早期治療で「長く続く痛み」は予防できる
皮膚症状が治ると多くの場合は痛みも消えますが、神経の損傷によりその後も痛みが続くことがあり、これを「帯状疱疹後神経痛(PHN)」と呼びます。PHNは帯状疱疹の合併症で、「焼けるような」「締め付けるような」持続性の痛みや、「ズキンズキンとする」痛みが特徴です。
50歳以上で帯状疱疹を発症した人のうち、約2割がPHNになるといわれています。PHNは、抗ウイルス薬で予防が可能です。皮疹出現後3日以内に投与することが望ましく、遅くとも5日以内に投与を開始し、早期に治療することが重要です。帯状疱疹の合併症としてはPHNが最も頻度が高いですが、発症部位によっては、角膜炎、顔面神経麻痺、難聴などが合併することもあります。
50歳以上はワクチン接種が推奨されている
冒頭でご説明したとおり、帯状疱疹の原因となるウイルスは水ぼうそうにかかったことがある人なら誰もが持っていますし、発症には免疫力の低下が大きく関わっているため、日頃から疲労やストレスをためないことが大切です。疲労や加齢以外では、悪性腫瘍、重症な感染症、放射線や紫外線の曝露、免疫抑制剤や抗がん剤使用などが免疫力低下を招く可能性があります。
過去に水痘・帯状疱疹ウイルスに対する免疫を獲得していても、加齢とともに効果は弱まるため、帯状疱疹発症のリスクは高まります。
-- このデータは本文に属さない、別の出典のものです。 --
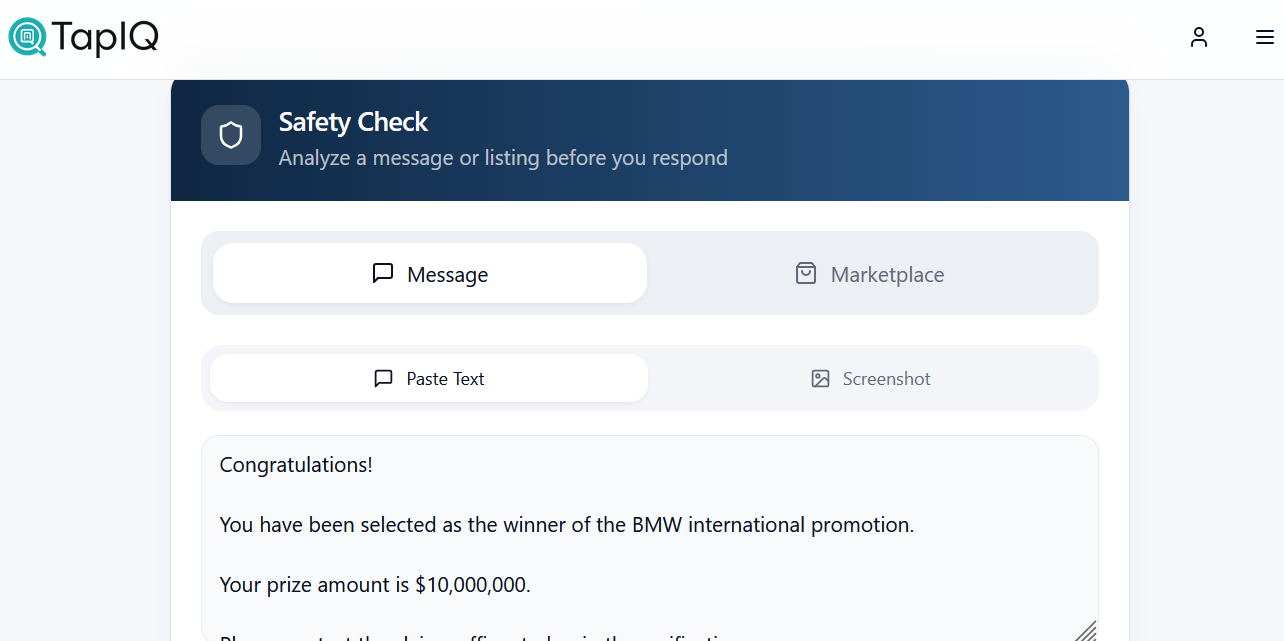Screen dimensions: 1284x641
Task: Click the Safety Check heading
Action: coord(353,122)
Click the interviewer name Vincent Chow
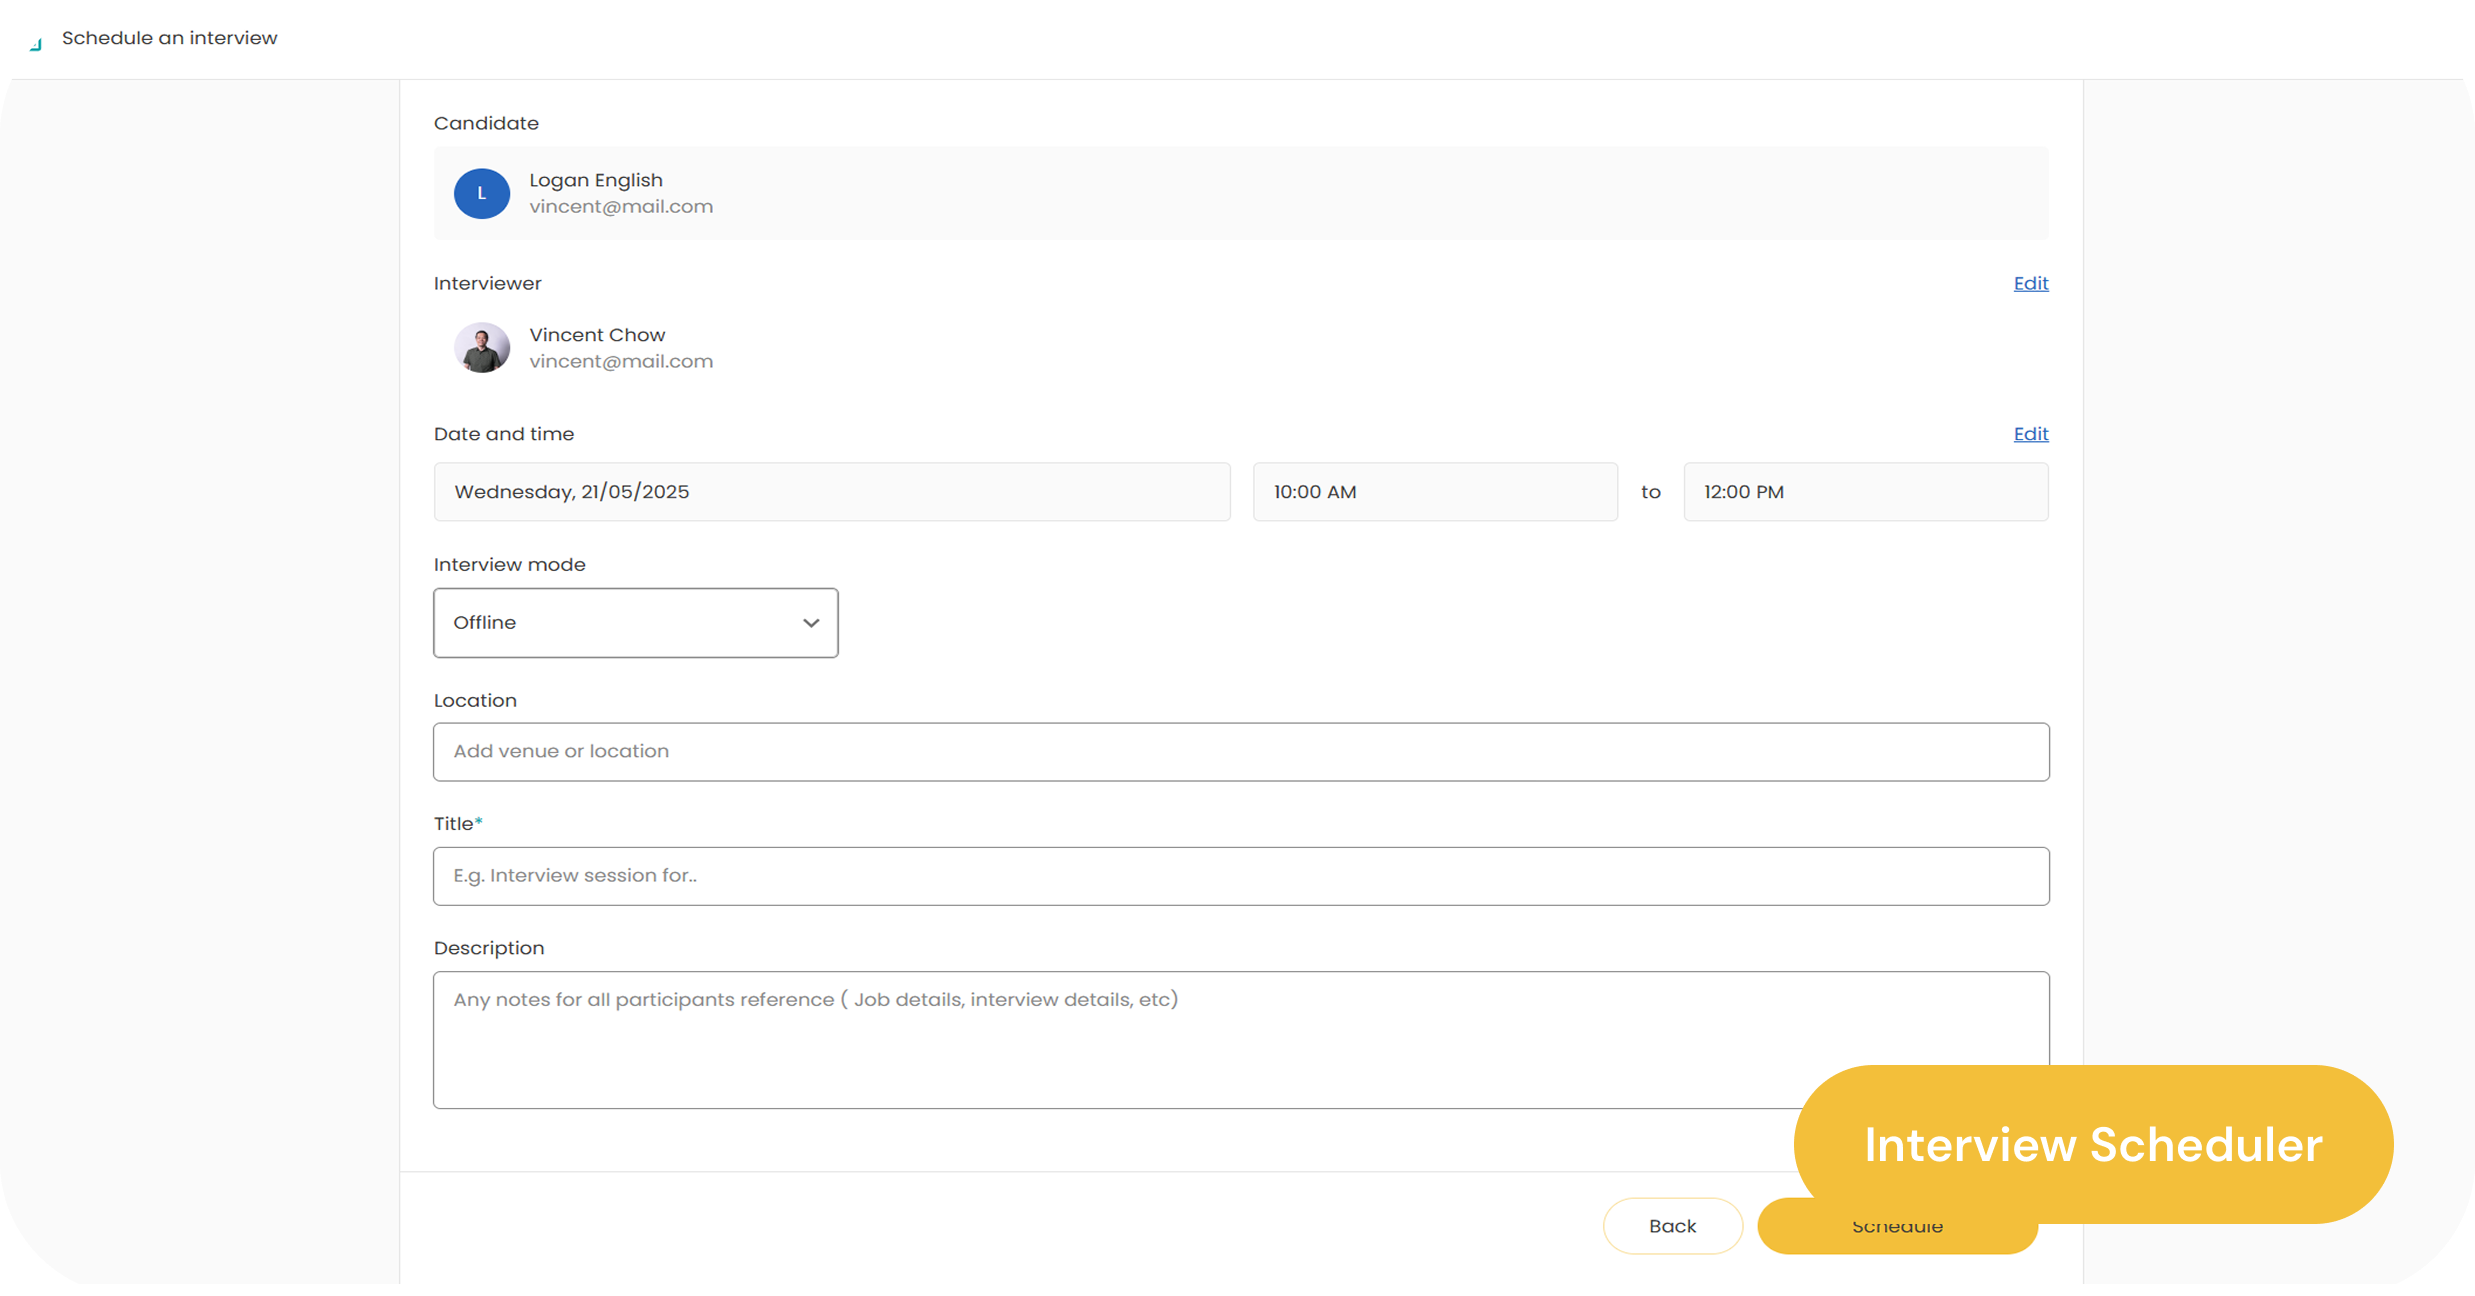This screenshot has width=2475, height=1296. click(597, 335)
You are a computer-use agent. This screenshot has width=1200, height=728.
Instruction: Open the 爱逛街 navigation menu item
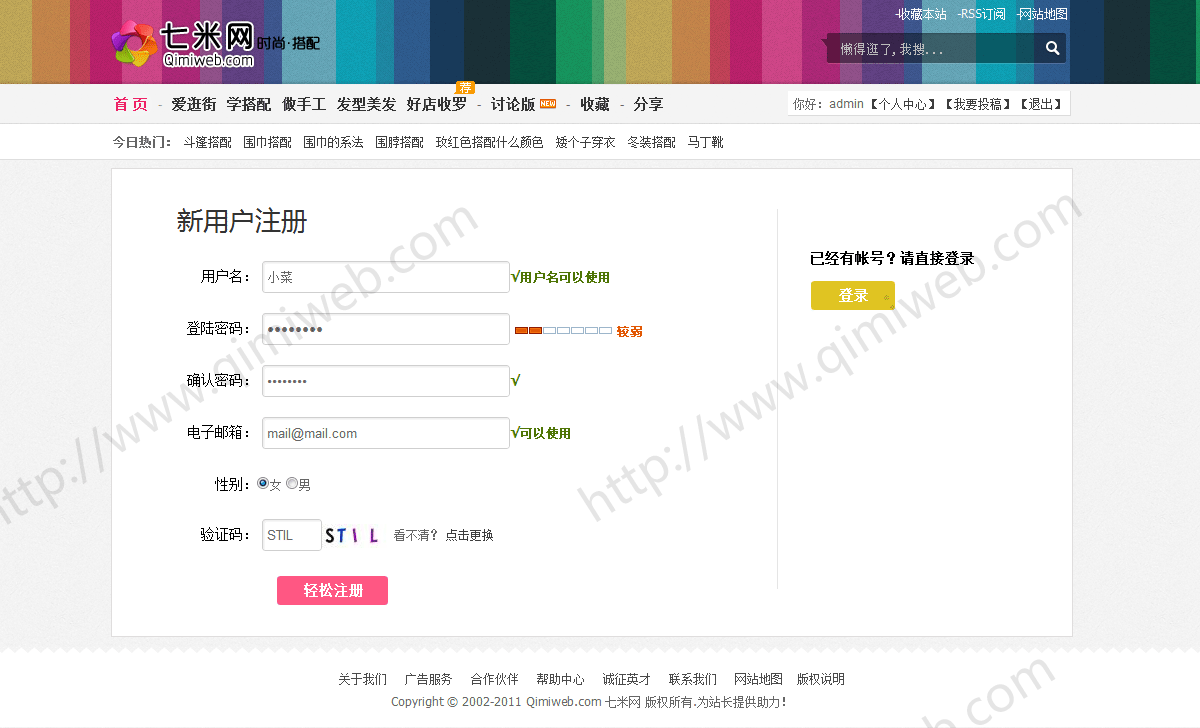coord(193,104)
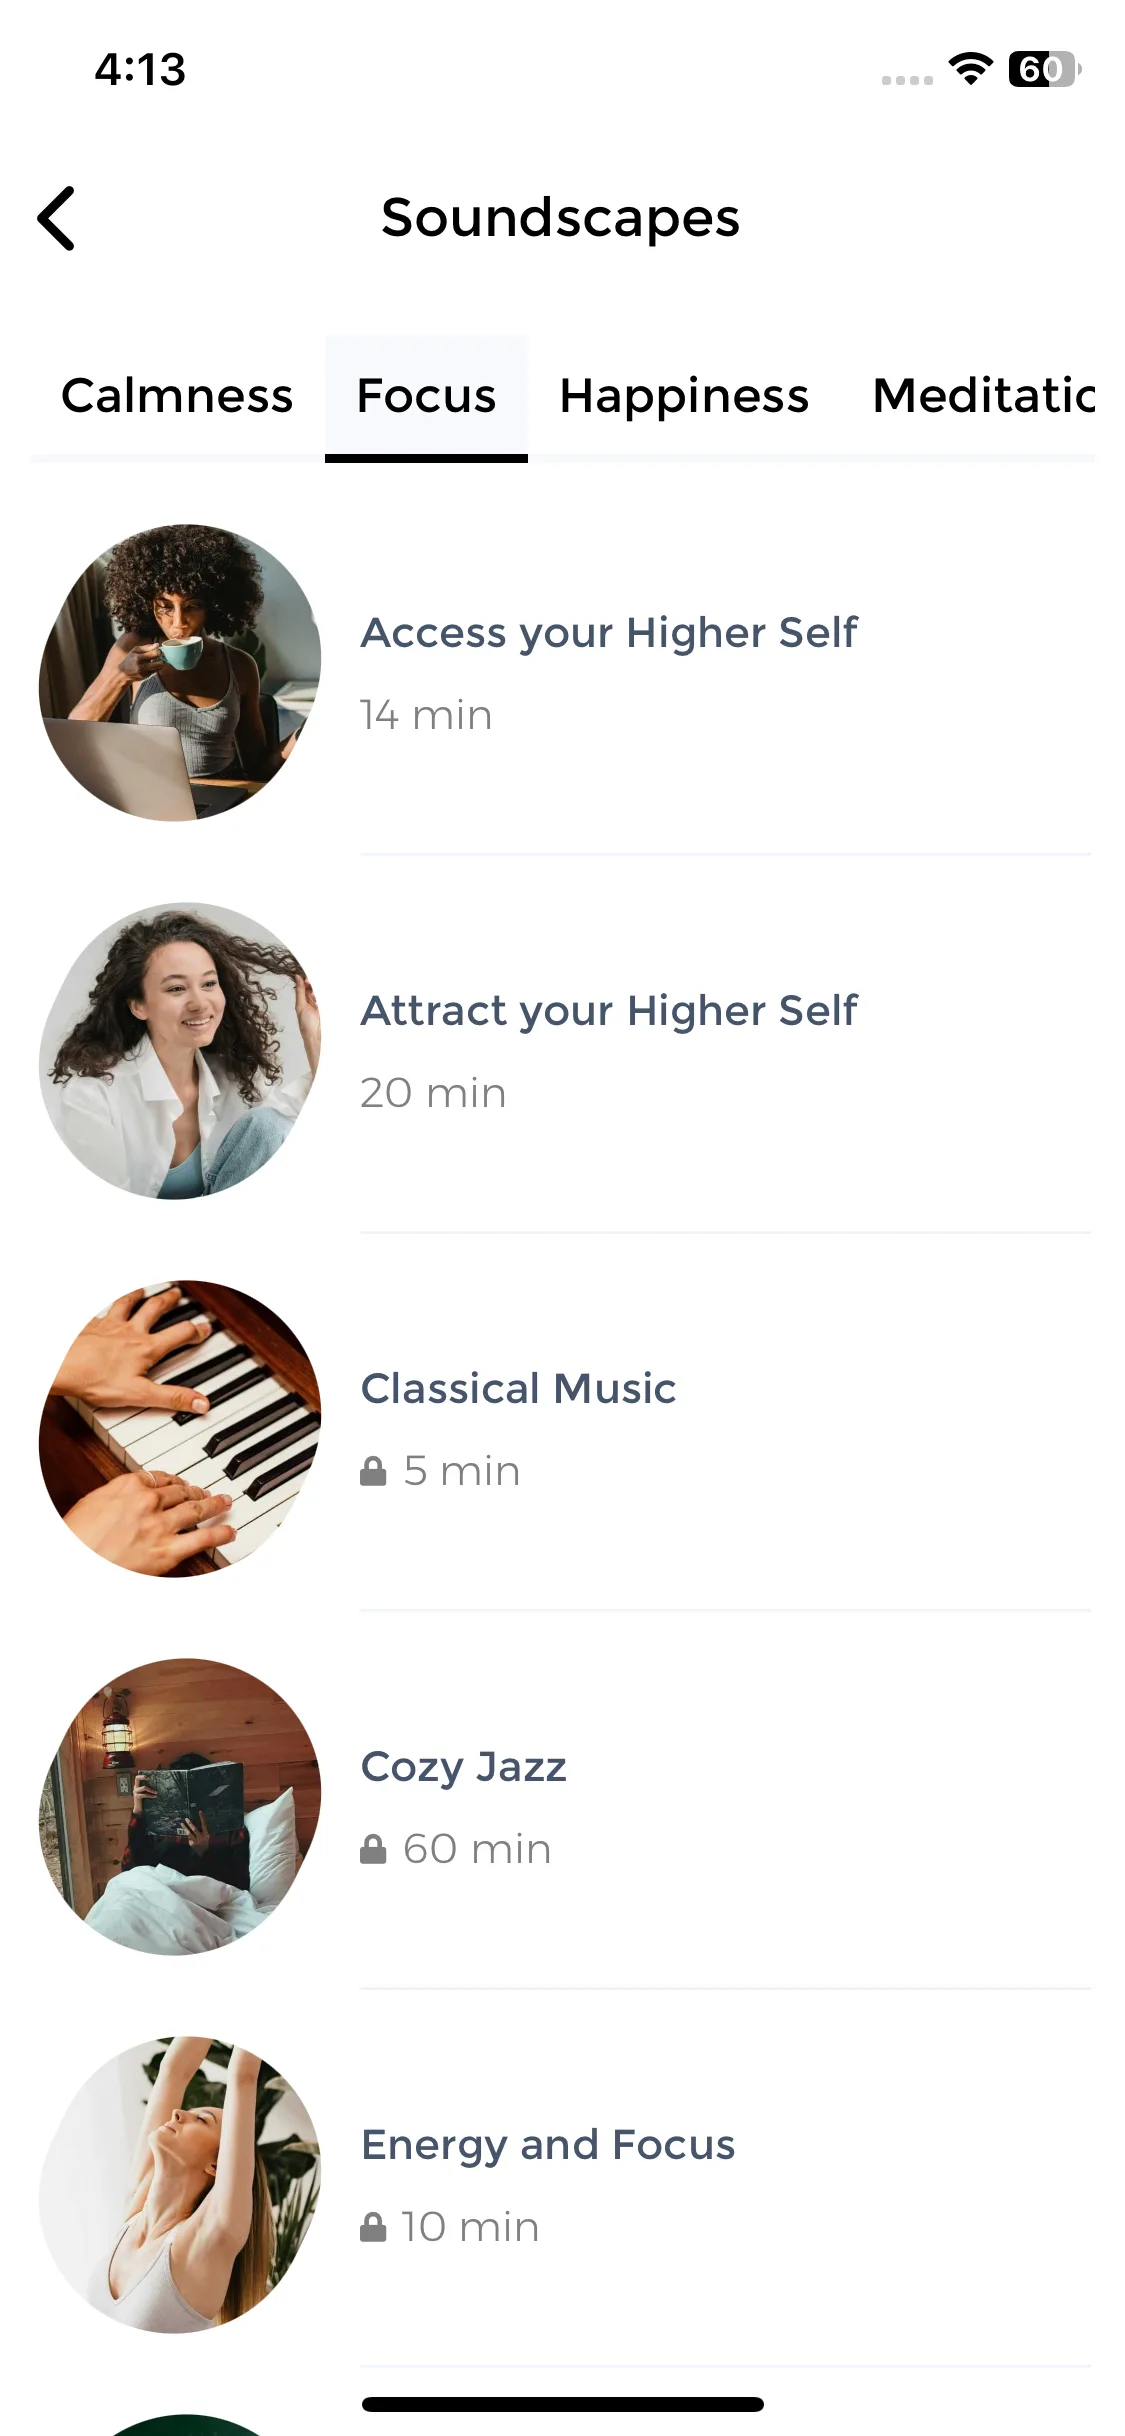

特に発症率が増加する50歳以上の方はワクチン接種が推奨されています。ワクチン接種は帯状疱疹を完全に防ぐものではありませんが、たとえ発症しても症状が軽く済むこと、PHNへの有効性も88.8%〔シングリックス®(後述)でのデータ〕であり、高い有効性も証明されました(Cunningham AL, et al. :Efficacy of the Herpes Zoster Subunit Vaccine in Adults 70 Years of Age or Older, N Engl J Med. 2016 Sep;375(11):1019–1032.)。